Are You a Leader or Supporter When it Comes to Setting Goals?

June 1, 2017

 

Leaders set goals based on vision, those goals are typically outside of their comfort zone, something they've never done before, and almost unrealistic or attainable. The excitment of BIG HAIRY AUDACIOUS GOALS is what keeps them motivated and they thrive on being the one to figure out the path to accomplishing it. Usually these individuals are CEOs or self employed entrepreneurs like realtors, lawyers, and even people in sales.

 

If you set goals like a leader know that it's okay to set the bar high and push your limits but beware of taking on too much or being unrealistic in the amount of time these types of goals will take to accomplish. Leaders are often overly optimistic about timelines and can sometimes fail to set smaller milestones along the way. You tend to focus so much on the big picture that the details can get ignored or forgotten. To keep yourself on track set 3-4 milestones that will get you to your goals and weekly reminders about "the little things" that will add up over time.

 

Supporters set goals based on previous results and what's realistic for them. They like to be able to wrap their heads around what's doable.
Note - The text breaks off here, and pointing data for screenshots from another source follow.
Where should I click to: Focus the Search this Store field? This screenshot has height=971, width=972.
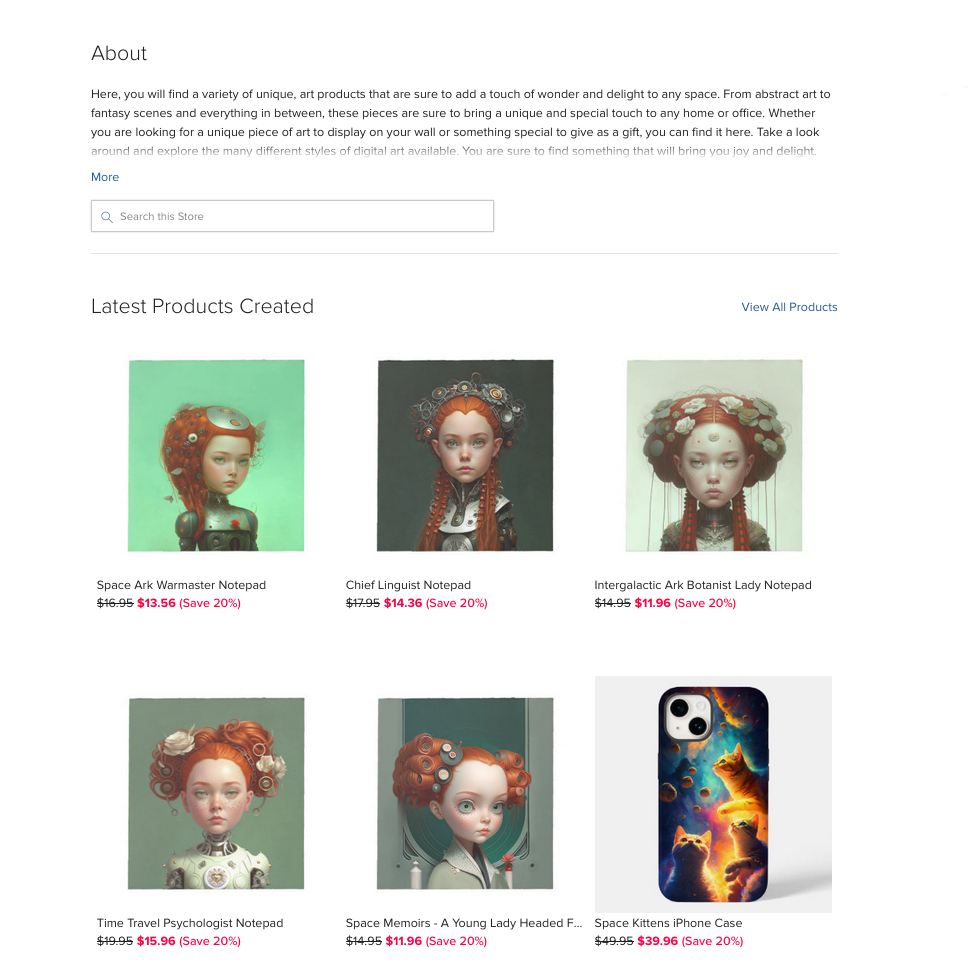click(292, 216)
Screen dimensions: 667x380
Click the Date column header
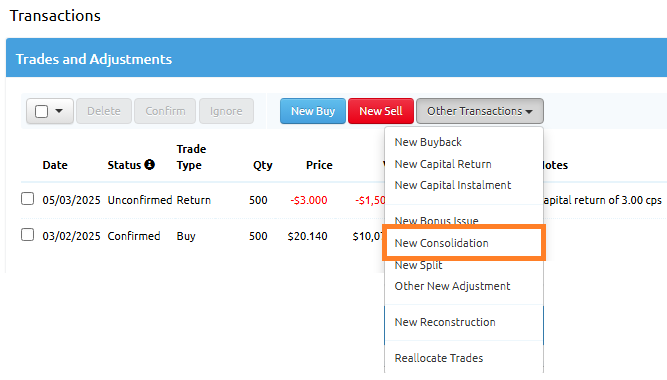click(55, 165)
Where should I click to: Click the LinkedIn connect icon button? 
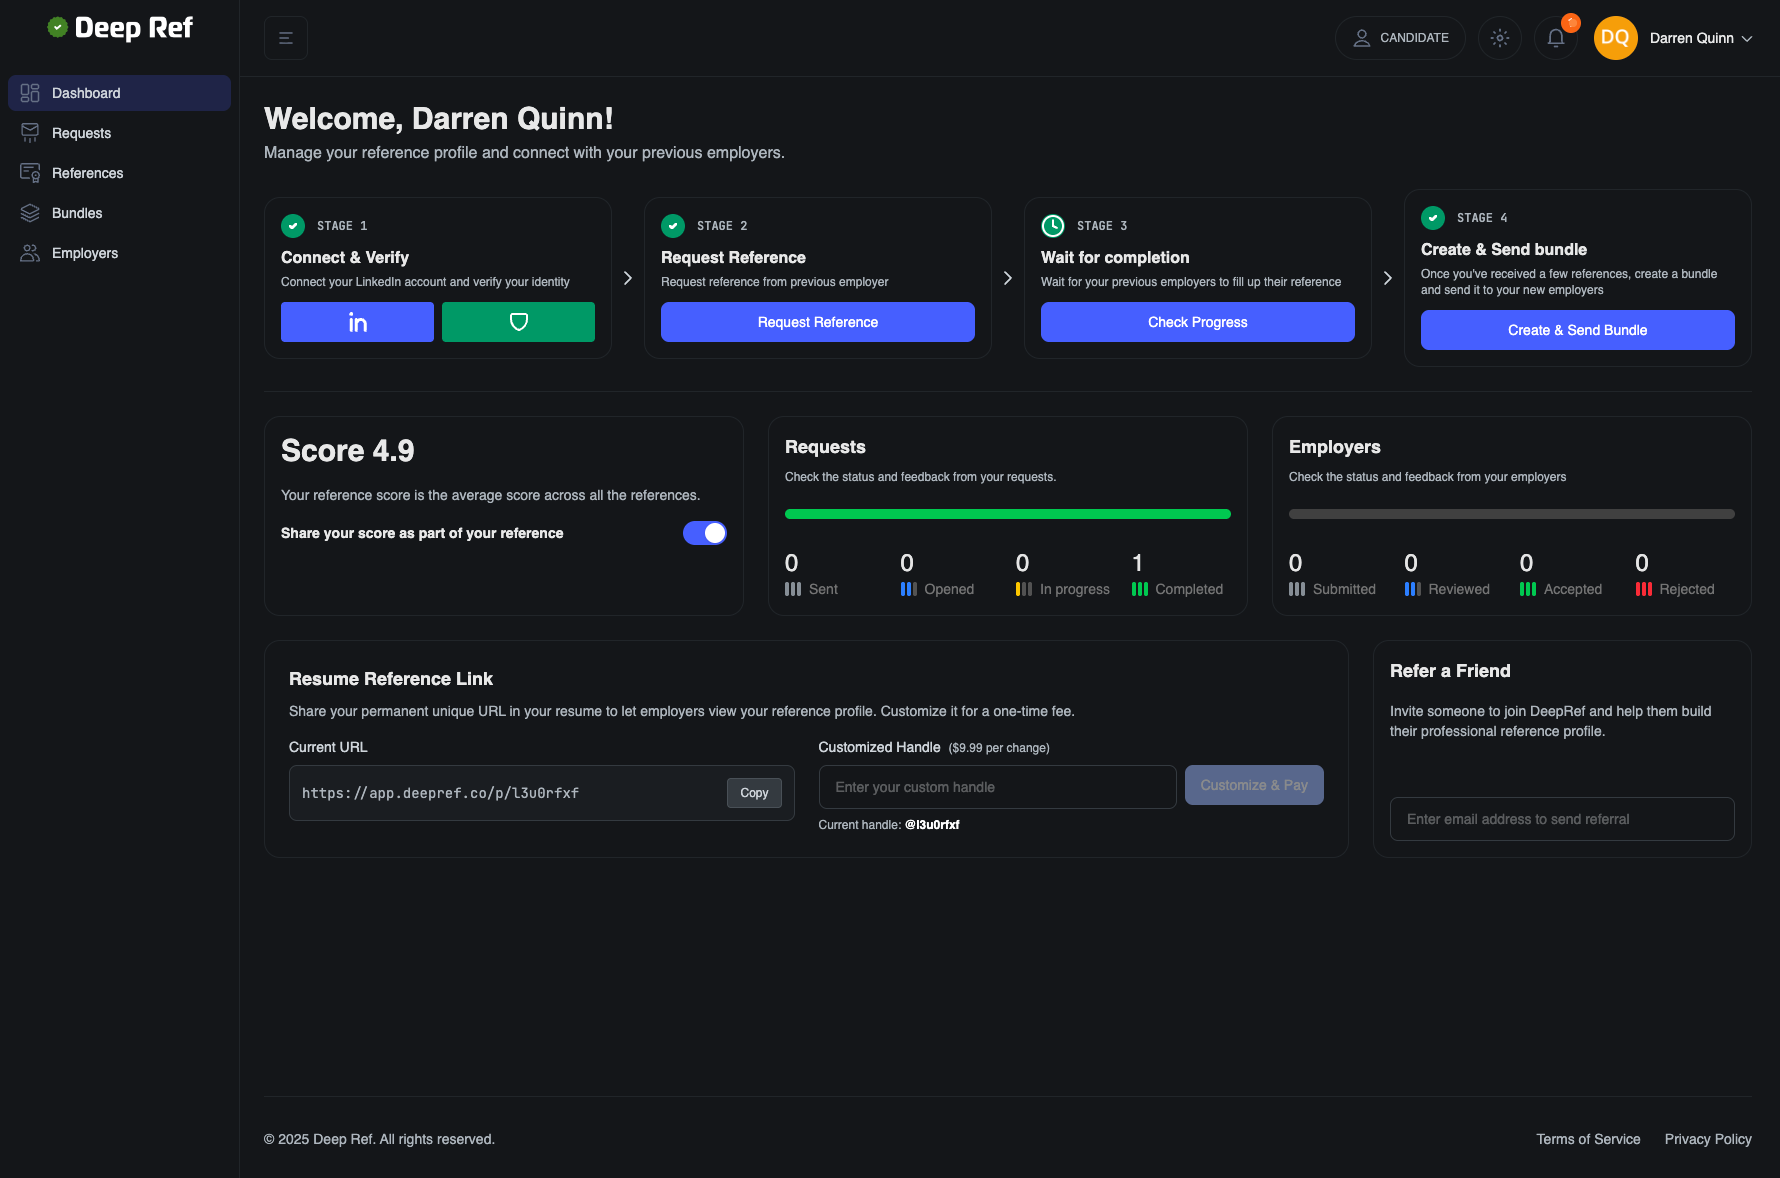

Supporters succeed when they have detailed plans and constant feedback so they know that they've done everything they need to stay on track for reaching their goal. These types of goal setters are typically managers and employees that like consistency and knowing exactly what they need to get done in a day/week to be successful.

 

If you set goals like a supporter you may be setting the bar to low or get easily discouraged when you make a mistake. This could lead you to give up unnecessarily or beat yourself up over "the little things". You may tend to focus so much on the tasks at hand that you lose sight of the big picture. To help keep you motivated, post pictures of your end goal or reminders of where you will be once all of those tasks have been checked off. Supporters often find the most success when they work with a coach, mentor, or have a detailed plan they can rely on.

 

This is why employees do extremely well when they work with coaches and executives feel that investing in coaches for their employees is a waste of time. Though it may be hard for executives to understand, managers and employees become most successful when they have clear direction and constant feedback.